Nostalgie und Progress am Haltepunkt Stolberg-Schneidmühle im Juni 2003. Die 1913 von Hanomag gebaute Werksbahn-Dampflok „St Gobain“ und der erst wenige Jahre alte Talent-Triebwagen boten dem Fotografen einen reizvollen Kontrast. Heute ist die mittlerweile über 100 Jahre alte Dampflok zwar hübsch restauriert, aber wer sie als Eisenbahnfreund einmal aus der Nähe und von allen Seiten betrachten möchte, stößt auf verschlossene Türen und wird kaltherzig weggeschickt…

Im November 2003 konnte man zwischen Köln und Aachen noch einzelne Züge antreffen, die mit den bewährten Bundesbahn-Loks der BR 110 (hier 110 302) und Reisezugwaggons der Bauart „n“ („Silberlinge“) gebildet waren. Auch wenn solche Zuggarnituren im Jahre 2003 schon rd. 35 bis 40 Jahre im Einsatz standen, so vermittelten sie deutlich mehr Komfort als die heute hier anzutreffenden Elektrotriebwagen der BR 442 von DB-Regio.

 

1993

Zu den Highlights des Jahres 1993 gehörte der Einsatz der ölgefeuerten Dampflok 50 3666 bei der touristischen Vennbahn, die vom Belgischen Verein „Vennbahn V.o.E.“ betrieben wurde. Oben dampft sie im Dezember 1993 bei Konzen in Richtung Mützenich, unten erreicht sie den Bahnhof Kalterherberg. Wer hätte damals gedacht, dass er es noch einmal erleben könnte, regelmäßig mit einem Dampfzug auf dieser außergewöhnlichen Bahnstrecke durch die Eifel- und Vennlandschaft zu fahren. Für Eisenbahnfreunde gab es damals zwischen Rurtal, Vulkaneifel und Hohem Venn nicht nur rosarote, sondern goldene Zeiten…

1988

Der Intercity „Karolinger“ von Aachen über Köln nach Hamburg gehörte mehr als ein Jahrzehnt lang zum Premiumangebot auf der Strecke Köln – Aachen.
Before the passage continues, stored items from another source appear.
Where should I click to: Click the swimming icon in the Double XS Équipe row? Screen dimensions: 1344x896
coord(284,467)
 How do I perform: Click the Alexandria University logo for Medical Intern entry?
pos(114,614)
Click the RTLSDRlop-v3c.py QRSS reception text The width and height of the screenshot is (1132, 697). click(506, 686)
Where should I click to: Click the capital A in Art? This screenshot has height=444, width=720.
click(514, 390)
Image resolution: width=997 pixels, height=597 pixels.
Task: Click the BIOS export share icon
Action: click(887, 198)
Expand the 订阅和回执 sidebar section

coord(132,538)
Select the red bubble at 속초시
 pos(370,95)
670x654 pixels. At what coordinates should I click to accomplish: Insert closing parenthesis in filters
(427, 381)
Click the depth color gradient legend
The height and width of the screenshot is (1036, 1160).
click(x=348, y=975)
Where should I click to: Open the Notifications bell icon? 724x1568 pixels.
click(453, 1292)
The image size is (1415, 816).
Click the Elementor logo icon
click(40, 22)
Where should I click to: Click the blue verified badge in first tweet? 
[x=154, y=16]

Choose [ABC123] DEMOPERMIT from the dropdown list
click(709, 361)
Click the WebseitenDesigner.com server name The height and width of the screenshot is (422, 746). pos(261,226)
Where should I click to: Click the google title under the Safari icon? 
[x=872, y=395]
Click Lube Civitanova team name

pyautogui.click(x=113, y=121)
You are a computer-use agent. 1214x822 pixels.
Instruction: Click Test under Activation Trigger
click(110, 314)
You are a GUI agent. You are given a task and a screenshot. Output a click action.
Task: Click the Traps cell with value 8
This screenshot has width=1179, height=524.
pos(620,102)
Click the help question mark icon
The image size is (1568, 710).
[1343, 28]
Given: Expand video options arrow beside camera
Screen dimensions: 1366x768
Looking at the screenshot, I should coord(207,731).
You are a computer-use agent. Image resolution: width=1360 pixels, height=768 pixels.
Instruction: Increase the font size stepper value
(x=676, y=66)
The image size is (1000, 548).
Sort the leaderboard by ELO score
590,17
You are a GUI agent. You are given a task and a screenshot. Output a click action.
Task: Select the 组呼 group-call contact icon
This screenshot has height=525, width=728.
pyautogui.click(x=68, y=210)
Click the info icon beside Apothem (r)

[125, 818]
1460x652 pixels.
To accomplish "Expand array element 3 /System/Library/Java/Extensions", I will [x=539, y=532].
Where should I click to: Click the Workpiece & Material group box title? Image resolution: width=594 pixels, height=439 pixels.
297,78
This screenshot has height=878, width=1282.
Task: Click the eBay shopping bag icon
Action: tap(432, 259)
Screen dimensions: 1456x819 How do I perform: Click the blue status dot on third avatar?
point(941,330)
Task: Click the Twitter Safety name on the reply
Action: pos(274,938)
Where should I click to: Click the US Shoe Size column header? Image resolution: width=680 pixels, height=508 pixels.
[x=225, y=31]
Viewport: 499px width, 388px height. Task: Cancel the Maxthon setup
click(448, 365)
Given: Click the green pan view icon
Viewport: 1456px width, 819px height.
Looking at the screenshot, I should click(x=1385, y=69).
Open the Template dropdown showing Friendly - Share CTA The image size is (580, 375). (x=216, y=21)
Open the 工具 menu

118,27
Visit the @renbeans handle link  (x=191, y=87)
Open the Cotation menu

An einem Morgen im Mai 1988 wurde er im ersten Licht der tiefstehenden Morgensonne auf dem Eschweiler Hauptbahnhof fotografiert.

Wer im Mai 1988 von Aachen Hbf ins niederländische Maastricht reisen wollte, konnte zwar schon „Elektromobilität“ ohne Fahrleitung und bei vorzüglicher Laufruhe erleben. Er musste aber mit der aus kunstlederbezogenen Sitzbänken bestehenden spartanischen Innenausstattung des Akkutriebwagens Vorlieb nehmen. Für Reisende mit Fahrkarten für die erste Klasse gab es nur ein einziges Abteil, das allerdings eine plüschige Wohnzimmeratmosphäre bot. Oben schnurrt 515 654 an einem Morgen im Mai 1988 von Aachen Hbf in Richtung Maastricht, unten hat 515 516 am 30. April 1988 auf seiner Tour von Maastricht nach Aachen gerade das Einfahrsignal des Bf. Simpelveld passiert .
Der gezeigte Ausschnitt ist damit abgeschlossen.